Data entries
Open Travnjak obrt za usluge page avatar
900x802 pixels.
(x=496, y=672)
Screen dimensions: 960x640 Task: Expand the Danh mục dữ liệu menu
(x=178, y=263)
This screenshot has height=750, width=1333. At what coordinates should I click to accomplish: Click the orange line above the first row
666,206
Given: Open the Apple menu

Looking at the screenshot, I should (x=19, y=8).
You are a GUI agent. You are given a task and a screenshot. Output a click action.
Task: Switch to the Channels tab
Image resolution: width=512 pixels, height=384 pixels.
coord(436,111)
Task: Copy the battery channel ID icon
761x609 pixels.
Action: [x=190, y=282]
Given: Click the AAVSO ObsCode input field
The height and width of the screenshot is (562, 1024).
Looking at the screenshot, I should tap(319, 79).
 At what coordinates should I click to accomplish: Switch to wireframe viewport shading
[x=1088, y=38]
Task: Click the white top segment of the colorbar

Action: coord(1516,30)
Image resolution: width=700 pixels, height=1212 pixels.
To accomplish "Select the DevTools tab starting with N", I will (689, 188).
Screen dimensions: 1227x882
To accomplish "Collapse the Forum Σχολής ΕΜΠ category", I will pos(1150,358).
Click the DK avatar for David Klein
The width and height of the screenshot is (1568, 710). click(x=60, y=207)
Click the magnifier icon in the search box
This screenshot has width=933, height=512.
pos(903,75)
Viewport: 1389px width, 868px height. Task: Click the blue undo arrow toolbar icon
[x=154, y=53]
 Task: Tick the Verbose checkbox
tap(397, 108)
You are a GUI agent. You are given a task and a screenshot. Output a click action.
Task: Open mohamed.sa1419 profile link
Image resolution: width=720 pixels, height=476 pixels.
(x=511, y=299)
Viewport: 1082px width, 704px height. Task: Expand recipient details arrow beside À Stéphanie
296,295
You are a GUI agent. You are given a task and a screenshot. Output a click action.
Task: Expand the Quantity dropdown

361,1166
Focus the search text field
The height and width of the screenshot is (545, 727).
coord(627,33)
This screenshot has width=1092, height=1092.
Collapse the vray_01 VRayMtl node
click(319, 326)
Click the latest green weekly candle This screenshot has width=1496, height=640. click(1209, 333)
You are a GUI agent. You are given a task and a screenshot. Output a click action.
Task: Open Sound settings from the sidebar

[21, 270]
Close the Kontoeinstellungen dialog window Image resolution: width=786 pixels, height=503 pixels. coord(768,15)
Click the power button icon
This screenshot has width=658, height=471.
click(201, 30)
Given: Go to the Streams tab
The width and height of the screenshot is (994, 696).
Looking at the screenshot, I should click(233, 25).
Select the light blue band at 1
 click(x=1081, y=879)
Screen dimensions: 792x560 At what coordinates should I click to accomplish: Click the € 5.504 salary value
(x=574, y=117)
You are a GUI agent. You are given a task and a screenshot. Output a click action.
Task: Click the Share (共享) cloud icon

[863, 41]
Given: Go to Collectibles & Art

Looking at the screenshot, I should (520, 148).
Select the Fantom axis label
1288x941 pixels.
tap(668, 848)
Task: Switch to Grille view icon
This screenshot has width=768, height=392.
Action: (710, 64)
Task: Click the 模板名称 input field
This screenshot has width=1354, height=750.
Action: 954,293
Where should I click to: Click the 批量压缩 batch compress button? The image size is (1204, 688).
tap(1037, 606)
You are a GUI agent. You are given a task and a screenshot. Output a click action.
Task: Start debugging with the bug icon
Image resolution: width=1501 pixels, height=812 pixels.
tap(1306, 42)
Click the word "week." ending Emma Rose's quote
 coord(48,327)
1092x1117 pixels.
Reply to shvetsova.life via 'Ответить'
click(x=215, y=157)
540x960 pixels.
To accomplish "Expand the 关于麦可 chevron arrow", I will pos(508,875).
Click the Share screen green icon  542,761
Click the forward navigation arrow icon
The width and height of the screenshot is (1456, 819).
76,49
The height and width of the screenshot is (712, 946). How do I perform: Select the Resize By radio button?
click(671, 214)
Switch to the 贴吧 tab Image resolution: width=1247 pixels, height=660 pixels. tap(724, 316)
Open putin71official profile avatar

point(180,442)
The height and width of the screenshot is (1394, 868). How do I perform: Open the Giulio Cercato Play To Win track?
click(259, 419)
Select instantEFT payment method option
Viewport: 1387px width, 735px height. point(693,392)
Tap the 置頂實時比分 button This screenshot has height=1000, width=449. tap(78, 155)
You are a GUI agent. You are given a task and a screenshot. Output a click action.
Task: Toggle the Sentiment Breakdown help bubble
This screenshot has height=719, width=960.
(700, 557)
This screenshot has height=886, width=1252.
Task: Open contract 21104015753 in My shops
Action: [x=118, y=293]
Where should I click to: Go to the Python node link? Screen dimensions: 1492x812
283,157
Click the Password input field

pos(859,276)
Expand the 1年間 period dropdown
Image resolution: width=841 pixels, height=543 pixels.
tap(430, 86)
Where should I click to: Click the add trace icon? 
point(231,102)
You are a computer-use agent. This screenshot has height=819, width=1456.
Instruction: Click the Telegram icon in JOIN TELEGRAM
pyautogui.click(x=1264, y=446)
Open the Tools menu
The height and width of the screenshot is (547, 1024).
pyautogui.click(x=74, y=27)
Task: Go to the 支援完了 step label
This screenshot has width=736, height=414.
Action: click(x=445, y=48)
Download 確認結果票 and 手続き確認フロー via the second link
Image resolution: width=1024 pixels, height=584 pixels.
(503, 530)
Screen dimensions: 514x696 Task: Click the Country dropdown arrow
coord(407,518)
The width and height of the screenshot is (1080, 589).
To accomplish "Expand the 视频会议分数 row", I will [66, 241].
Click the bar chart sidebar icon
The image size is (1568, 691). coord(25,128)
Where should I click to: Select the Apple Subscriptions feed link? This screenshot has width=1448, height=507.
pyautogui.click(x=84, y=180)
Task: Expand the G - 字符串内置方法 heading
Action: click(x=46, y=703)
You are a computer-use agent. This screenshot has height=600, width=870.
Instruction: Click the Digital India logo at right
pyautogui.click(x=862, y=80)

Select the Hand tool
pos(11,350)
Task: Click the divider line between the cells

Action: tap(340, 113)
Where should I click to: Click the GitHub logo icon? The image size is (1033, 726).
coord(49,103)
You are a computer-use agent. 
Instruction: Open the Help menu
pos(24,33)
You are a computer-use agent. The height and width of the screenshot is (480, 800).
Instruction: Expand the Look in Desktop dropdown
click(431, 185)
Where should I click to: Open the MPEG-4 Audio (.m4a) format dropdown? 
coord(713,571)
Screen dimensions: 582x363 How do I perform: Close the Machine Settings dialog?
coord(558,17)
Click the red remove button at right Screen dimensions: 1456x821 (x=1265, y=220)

▸ **Exercise**
What is needed is an exact copy of all the records above.

▸ **Your solution**
Open Travnjak obrt za usluge page avatar
900x802 pixels.
(x=496, y=672)
Screen dimensions: 960x640 Task: Expand the Danh mục dữ liệu menu
(x=178, y=263)
This screenshot has height=750, width=1333. At what coordinates should I click to accomplish: Click the orange line above the first row
666,206
Given: Open the Apple menu

Looking at the screenshot, I should (x=19, y=8).
You are a GUI agent. You are given a task and a screenshot. Output a click action.
Task: Switch to the Channels tab
Image resolution: width=512 pixels, height=384 pixels.
coord(436,111)
Task: Copy the battery channel ID icon
761x609 pixels.
Action: [x=190, y=282]
Given: Click the AAVSO ObsCode input field
The height and width of the screenshot is (562, 1024).
Looking at the screenshot, I should tap(319, 79).
 At what coordinates should I click to accomplish: Switch to wireframe viewport shading
[x=1088, y=38]
Task: Click the white top segment of the colorbar

Action: coord(1516,30)
Image resolution: width=700 pixels, height=1212 pixels.
To accomplish "Select the DevTools tab starting with N", I will (689, 188).
Screen dimensions: 1227x882
To accomplish "Collapse the Forum Σχολής ΕΜΠ category", I will pos(1150,358).
Click the DK avatar for David Klein
The width and height of the screenshot is (1568, 710). click(x=60, y=207)
Click the magnifier icon in the search box
This screenshot has width=933, height=512.
pos(903,75)
Viewport: 1389px width, 868px height. Task: Click the blue undo arrow toolbar icon
[x=154, y=53]
 Task: Tick the Verbose checkbox
tap(397, 108)
You are a GUI agent. You are given a task and a screenshot. Output a click action.
Task: Open mohamed.sa1419 profile link
Image resolution: width=720 pixels, height=476 pixels.
(x=511, y=299)
Viewport: 1082px width, 704px height. Task: Expand recipient details arrow beside À Stéphanie
296,295
You are a GUI agent. You are given a task and a screenshot. Output a click action.
Task: Expand the Quantity dropdown

361,1166
Focus the search text field
The height and width of the screenshot is (545, 727).
coord(627,33)
This screenshot has width=1092, height=1092.
Collapse the vray_01 VRayMtl node
click(319, 326)
Click the latest green weekly candle This screenshot has width=1496, height=640. click(1209, 333)
You are a GUI agent. You are given a task and a screenshot. Output a click action.
Task: Open Sound settings from the sidebar

[21, 270]
Close the Kontoeinstellungen dialog window Image resolution: width=786 pixels, height=503 pixels. coord(768,15)
Click the power button icon
This screenshot has width=658, height=471.
click(201, 30)
Given: Go to the Streams tab
The width and height of the screenshot is (994, 696).
Looking at the screenshot, I should click(233, 25).
Select the light blue band at 1
 click(x=1081, y=879)
Screen dimensions: 792x560 At what coordinates should I click to accomplish: Click the € 5.504 salary value
(x=574, y=117)
You are a GUI agent. You are given a task and a screenshot. Output a click action.
Task: Click the Share (共享) cloud icon

[863, 41]
Given: Go to Collectibles & Art

Looking at the screenshot, I should (520, 148).
Select the Fantom axis label
1288x941 pixels.
tap(668, 848)
Task: Switch to Grille view icon
This screenshot has width=768, height=392.
Action: (710, 64)
Task: Click the 模板名称 input field
This screenshot has width=1354, height=750.
Action: 954,293
Where should I click to: Click the 批量压缩 batch compress button? The image size is (1204, 688).
tap(1037, 606)
You are a GUI agent. You are given a task and a screenshot. Output a click action.
Task: Start debugging with the bug icon
Image resolution: width=1501 pixels, height=812 pixels.
tap(1306, 42)
Click the word "week." ending Emma Rose's quote
 coord(48,327)
1092x1117 pixels.
Reply to shvetsova.life via 'Ответить'
click(x=215, y=157)
540x960 pixels.
To accomplish "Expand the 关于麦可 chevron arrow", I will pos(508,875).
Click the Share screen green icon  542,761
Click the forward navigation arrow icon
The width and height of the screenshot is (1456, 819).
76,49
The height and width of the screenshot is (712, 946). How do I perform: Select the Resize By radio button?
click(671, 214)
Switch to the 贴吧 tab Image resolution: width=1247 pixels, height=660 pixels. tap(724, 316)
Open putin71official profile avatar

point(180,442)
The height and width of the screenshot is (1394, 868). How do I perform: Open the Giulio Cercato Play To Win track?
click(259, 419)
Select instantEFT payment method option
Viewport: 1387px width, 735px height. point(693,392)
Tap the 置頂實時比分 button This screenshot has height=1000, width=449. tap(78, 155)
You are a GUI agent. You are given a task and a screenshot. Output a click action.
Task: Toggle the Sentiment Breakdown help bubble
This screenshot has height=719, width=960.
(700, 557)
This screenshot has height=886, width=1252.
Task: Open contract 21104015753 in My shops
Action: [x=118, y=293]
Where should I click to: Go to the Python node link? Screen dimensions: 1492x812
283,157
Click the Password input field

pos(859,276)
Expand the 1年間 period dropdown
Image resolution: width=841 pixels, height=543 pixels.
tap(430, 86)
Where should I click to: Click the add trace icon? 
point(231,102)
You are a computer-use agent. This screenshot has height=819, width=1456.
Instruction: Click the Telegram icon in JOIN TELEGRAM
pyautogui.click(x=1264, y=446)
Open the Tools menu
The height and width of the screenshot is (547, 1024).
pyautogui.click(x=74, y=27)
Task: Go to the 支援完了 step label
This screenshot has width=736, height=414.
Action: click(x=445, y=48)
Download 確認結果票 and 手続き確認フロー via the second link
Image resolution: width=1024 pixels, height=584 pixels.
(503, 530)
Screen dimensions: 514x696 Task: Click the Country dropdown arrow
coord(407,518)
The width and height of the screenshot is (1080, 589).
To accomplish "Expand the 视频会议分数 row", I will [66, 241].
Click the bar chart sidebar icon
The image size is (1568, 691). coord(25,128)
Where should I click to: Select the Apple Subscriptions feed link? This screenshot has width=1448, height=507.
pyautogui.click(x=84, y=180)
Task: Expand the G - 字符串内置方法 heading
Action: click(x=46, y=703)
You are a computer-use agent. This screenshot has height=600, width=870.
Instruction: Click the Digital India logo at right
pyautogui.click(x=862, y=80)

Select the Hand tool
pos(11,350)
Task: Click the divider line between the cells

Action: tap(340, 113)
Where should I click to: Click the GitHub logo icon? The image size is (1033, 726).
coord(49,103)
You are a computer-use agent. 
Instruction: Open the Help menu
pos(24,33)
You are a computer-use agent. The height and width of the screenshot is (480, 800).
Instruction: Expand the Look in Desktop dropdown
click(431, 185)
Where should I click to: Open the MPEG-4 Audio (.m4a) format dropdown? 
coord(713,571)
Screen dimensions: 582x363 How do I perform: Close the Machine Settings dialog?
coord(558,17)
Click the red remove button at right Screen dimensions: 1456x821 (x=1265, y=220)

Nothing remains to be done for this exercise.